People

Back Row (left to right): Cary, Mindy, Spencer, Chris, Professor Alleyne.
Front Row: Pamela, Oyuna, Ashely. (Not pictured: Nate)

Postdoctoral

Position Open

We are currently looking for someone to join our lab as a Postdoctoral Scholar. Contact us if you are interested!

 

Ph.D. Students

Nathan Weir: Precision Motion Control
My research focuses on the development of precision motion control strategies for inertially stabilized pointing systems. Precision pointing systems are used to aim and stabilize sensitive instrument or sensor payloads for a variety of applications including photography, videography, astronomy, remote sensing, and communications. The jitter requirements for future systems grow more demanding as higher resolution sensors become available. Pointing systems that require a large field of regard and high precision are often limited in performance with conventional bearing technologies. This research seeks to advance the state of the art of precision stabilization systems through the design, analysis, and experimental evaluation of a novel hybrid flexure bearing concept to minimize the effects of nonlinear friction that typically degrade jitter performance in systems with conventional ball bearing joints.

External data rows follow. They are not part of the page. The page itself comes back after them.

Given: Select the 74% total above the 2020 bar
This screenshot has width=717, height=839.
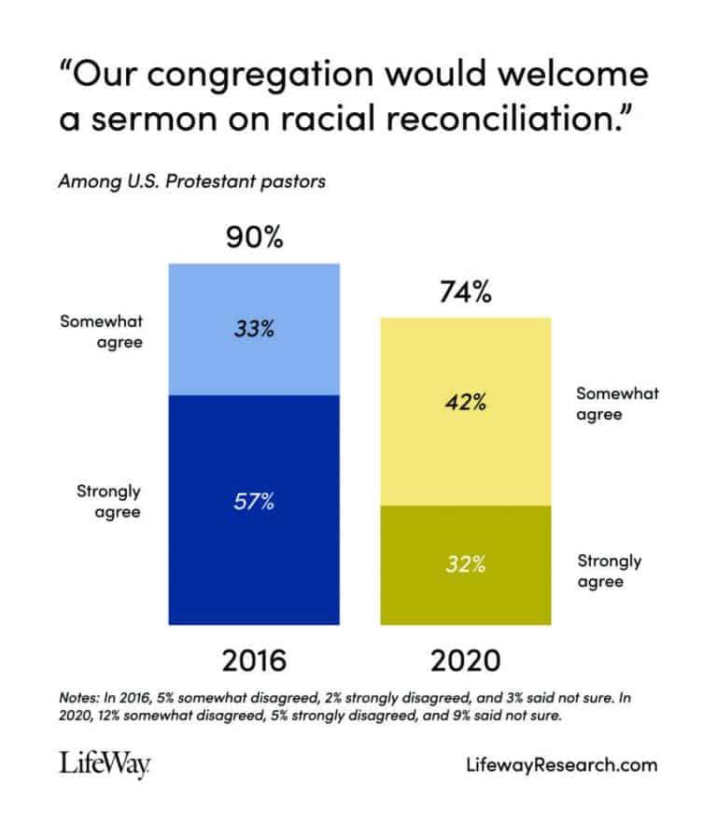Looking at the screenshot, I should (465, 292).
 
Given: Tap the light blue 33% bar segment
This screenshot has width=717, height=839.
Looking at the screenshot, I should (254, 329).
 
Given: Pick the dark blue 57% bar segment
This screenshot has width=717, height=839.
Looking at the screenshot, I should (254, 509).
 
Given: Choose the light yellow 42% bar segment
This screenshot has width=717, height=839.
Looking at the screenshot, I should (465, 411).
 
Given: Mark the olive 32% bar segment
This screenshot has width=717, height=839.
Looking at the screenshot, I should (465, 564).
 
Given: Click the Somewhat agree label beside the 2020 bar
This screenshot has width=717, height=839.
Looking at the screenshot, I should (617, 404).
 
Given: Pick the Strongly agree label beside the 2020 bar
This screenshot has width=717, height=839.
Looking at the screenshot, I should (610, 571).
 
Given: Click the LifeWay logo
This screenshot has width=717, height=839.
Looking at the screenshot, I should (105, 765).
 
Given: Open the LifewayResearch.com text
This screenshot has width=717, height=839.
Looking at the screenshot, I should (560, 765).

Oyuna Angatkina: Soft Robotics
headshot The inherent ease of manufacturing has made origami structures more popular in robotic systems. However, the increasing complexity of these systems has made them difficult to model and control. Oyuna focuses on the design and control of an autonomous caterpillar crawling robot that can locomote in the 2D plane by using the two origami towers driven by the servomotors. A servomotor can expand and contract the origami towers, allowing the robot body to move forward.

Ashley Armstrong: Dynamic Modeling and Control of a Micro Robotic Deposition System
Dynamic modeling and control of a Micro Robotic Deposition System, with bone scaffold manufacturing as the target application. In this research, precision motion control techniques will be explored to achieve the high levels of precision and response time demanded by microscale applications. Movement coordination between two additive manufacturing extrusion heads will be used to print bone scaffolds with advanced architecture.

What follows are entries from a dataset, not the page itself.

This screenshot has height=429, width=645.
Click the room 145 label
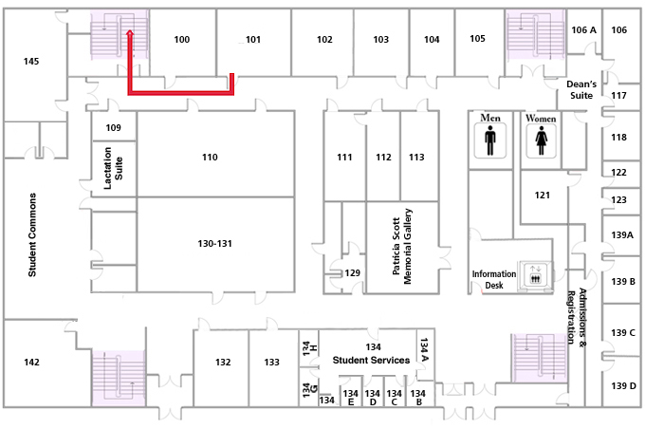coord(31,62)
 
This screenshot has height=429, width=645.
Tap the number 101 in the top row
coord(253,40)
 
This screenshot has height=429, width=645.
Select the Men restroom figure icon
coord(490,140)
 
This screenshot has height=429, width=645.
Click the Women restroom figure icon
coord(541,140)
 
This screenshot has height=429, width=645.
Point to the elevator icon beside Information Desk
coord(535,273)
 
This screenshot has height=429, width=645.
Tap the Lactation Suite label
coord(113,168)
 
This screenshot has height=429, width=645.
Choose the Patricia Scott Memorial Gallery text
coord(402,246)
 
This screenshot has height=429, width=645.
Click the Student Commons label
coord(32,235)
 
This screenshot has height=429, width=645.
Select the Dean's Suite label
coord(581,90)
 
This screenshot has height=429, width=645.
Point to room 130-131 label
coord(214,243)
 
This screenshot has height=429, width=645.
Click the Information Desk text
coord(493,280)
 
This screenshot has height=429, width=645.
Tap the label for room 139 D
coord(623,385)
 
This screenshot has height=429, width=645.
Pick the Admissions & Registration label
coord(577,317)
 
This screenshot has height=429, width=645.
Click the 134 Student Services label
coord(371,354)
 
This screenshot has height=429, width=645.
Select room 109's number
coord(113,127)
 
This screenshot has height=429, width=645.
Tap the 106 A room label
coord(583,29)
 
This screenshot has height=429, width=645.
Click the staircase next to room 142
coord(119,379)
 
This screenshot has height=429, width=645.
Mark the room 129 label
coord(352,273)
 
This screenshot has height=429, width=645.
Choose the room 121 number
coord(543,196)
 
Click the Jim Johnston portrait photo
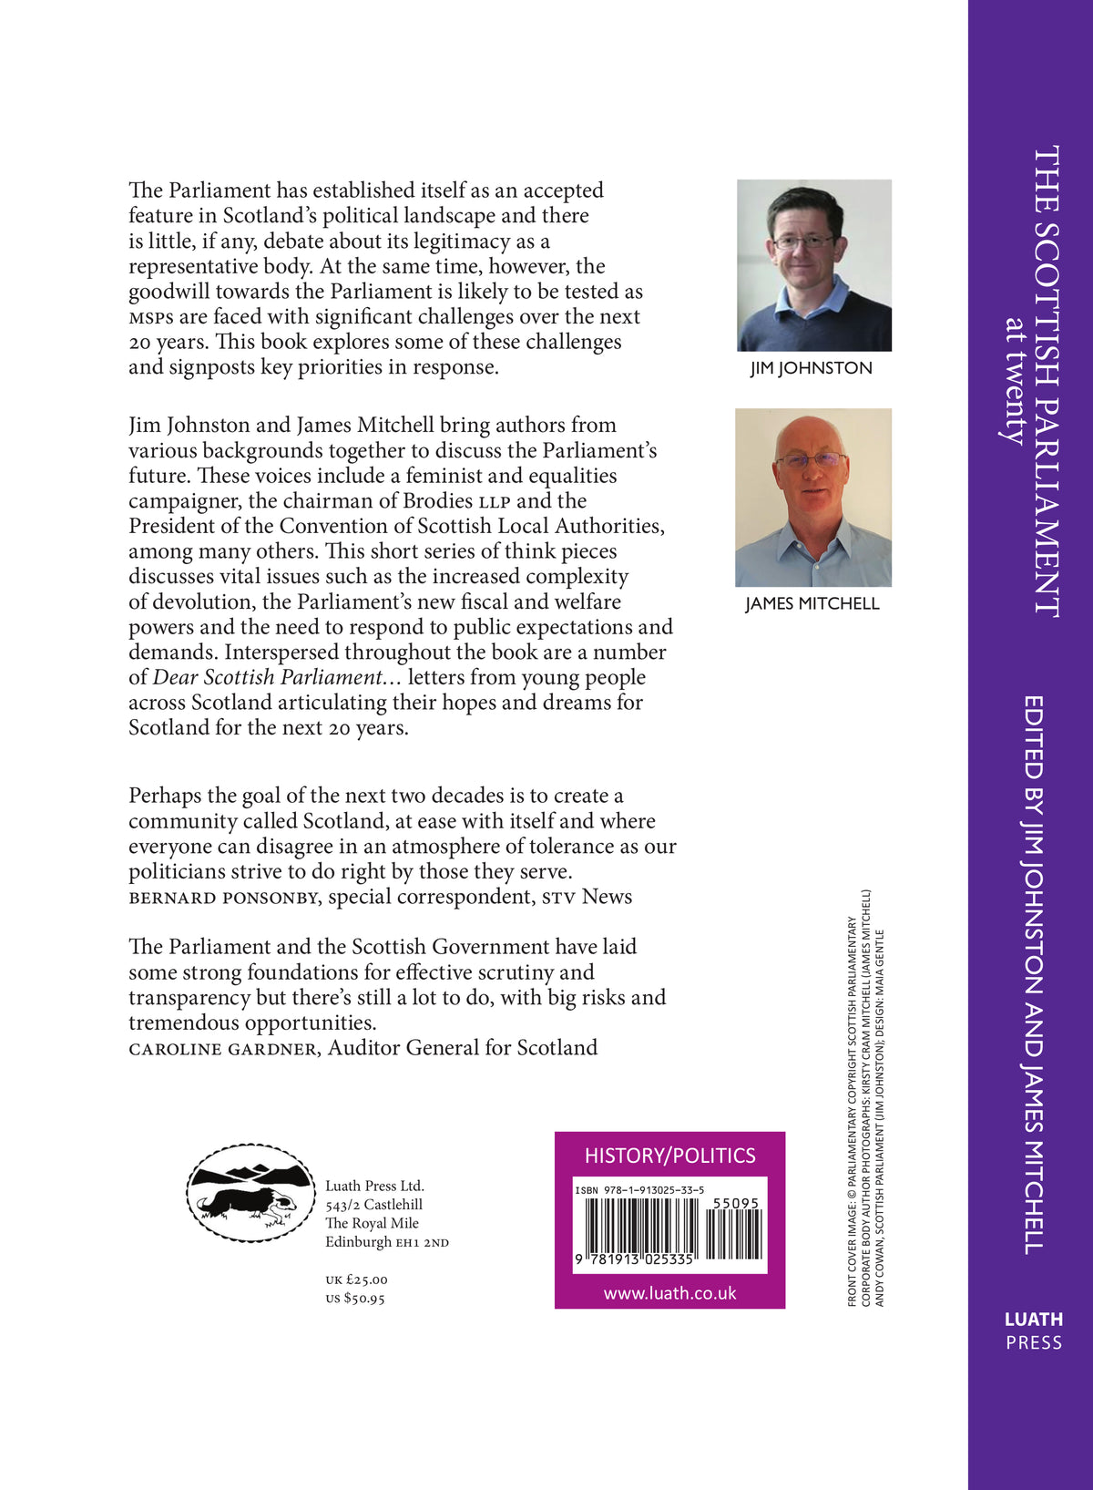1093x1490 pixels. pyautogui.click(x=814, y=265)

Pamela Tannous: Estimation and Control of Electro-Thermal Systems
Hierarchical control has been proven to guarantee successful management of the coupling between the fast transients and slow dynamics of multi-timescale dynamical systems. It is usually prohibitively expensive or even infeasible to measure every signal in the system. Therefore, a reliable estimation framework that provides accurate estimates is needed. My current research focuses on the design of a multi-level hierarchical estimation approach that can supply reliable estimates to hierarchical controllers for electrified vehicles.

Spencer Igram: Additive Manufacturing and Optimization of Superparamagnetic Electronics Components
Profile - Spencer Igram

    Iterative learning control (ILC) is a control strategy utilized when target applications are repetitive in nature – manufacturing and tooling practice are prime examples. Precision motion control of manufacturing systems is a target application of this research. Previous work has focused on the additive manufacturing of ferrite cores for pulsed power applications. This work resulted in reducing the size of inductors and increased power density of electronic systems.

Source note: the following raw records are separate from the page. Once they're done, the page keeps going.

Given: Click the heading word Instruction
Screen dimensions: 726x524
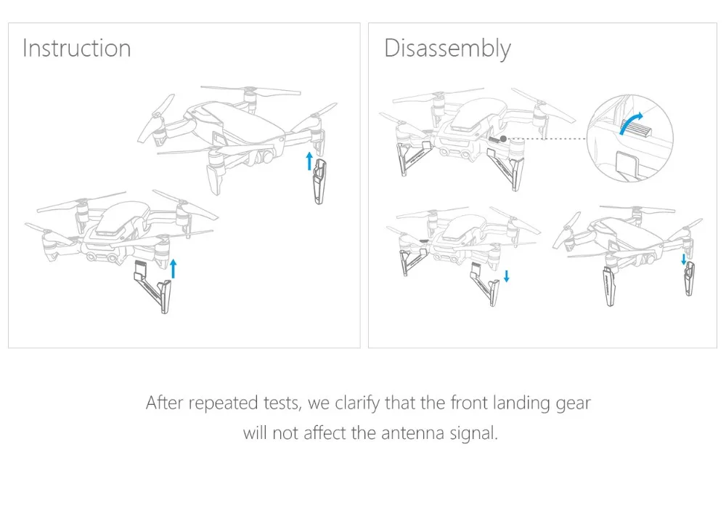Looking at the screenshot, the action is point(76,48).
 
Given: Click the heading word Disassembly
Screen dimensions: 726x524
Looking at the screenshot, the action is point(447,49).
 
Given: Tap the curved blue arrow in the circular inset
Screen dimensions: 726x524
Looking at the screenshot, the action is point(631,122).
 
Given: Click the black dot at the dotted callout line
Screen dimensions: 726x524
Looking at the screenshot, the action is point(503,139).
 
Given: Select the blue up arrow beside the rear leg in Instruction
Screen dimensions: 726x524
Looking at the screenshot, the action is point(310,161).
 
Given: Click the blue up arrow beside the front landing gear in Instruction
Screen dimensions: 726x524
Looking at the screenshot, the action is point(174,269).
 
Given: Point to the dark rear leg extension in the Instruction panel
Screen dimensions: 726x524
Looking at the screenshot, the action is point(319,181).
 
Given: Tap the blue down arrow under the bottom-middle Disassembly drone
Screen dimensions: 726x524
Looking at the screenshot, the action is point(507,276).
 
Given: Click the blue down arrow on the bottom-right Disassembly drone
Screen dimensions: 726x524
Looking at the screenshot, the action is point(684,259).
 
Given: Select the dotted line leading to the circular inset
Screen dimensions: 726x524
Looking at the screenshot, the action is point(547,139).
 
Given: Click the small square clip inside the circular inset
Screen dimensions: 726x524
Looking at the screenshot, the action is point(627,162).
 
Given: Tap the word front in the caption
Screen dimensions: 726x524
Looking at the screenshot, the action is point(469,403).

Christopher Aksland: Control and Optimization of Electro-Thermal Power Systems
Improved power management techniques are required to enhance the operating behavior of hybridized and electrified vehicles. However, the complex, multi-domain, and multi-timescale dynamics for this class of systems create challenges for real-time capable control design. Additionally, these vehicles have strict electrical and thermal operating constraints to maintain reliable operation. Chris’ latest work has focused on the application of model predictive control for the multi-timescale coordination of the electro-mechanical dynamics of a hybrid electric UAV powertrain. Simulated and hardware demonstrations of the predictive control designs showed improvements in the overall system performance, reliability, and efficiency in comparison to a well designed baseline controller. Chris’ ongoing work considers the control design and validation for a full aircraft power system.

M.S. Students


Cary Laird: Control and Design Optimization of Electro-Thermal Energy Storage Systems
Vehicle power systems commonly experience load profiles with high peak-to-average power levels, necessitating power-dense electrical energy storage systems. Due to the inherent coupling of electrical and thermal domains, these electrical loads generate high peak power thermal loads which are often too burdensome for traditional cooling systems. For these types of loads, hybrid energy storage systems have been utilized, which combine dissimilar energy storage elements into a single system with improved power and energy density. My research focuses on hybrid electro-thermal energy storage systems and the development of control and design strategies thereof in order to improve the power density and high peak power performance of vehicle systems. 

Mindy Wagenmaker: Electro-Thermal Power Systems

    As the trend towards electrification continues, improving thermal management control has become an important consideration in designing reliable systems. My current research is to understand and build models of electro-thermal systems so that we can quickly simulate and analyze how these complex multi-domain power systems perform. Our models allow us to analyze the sensitivity of each of the system components and inputs on the plant. We are developing these tools to aid in the co-design of the plant and controller which can produce the desired response during a mission profile.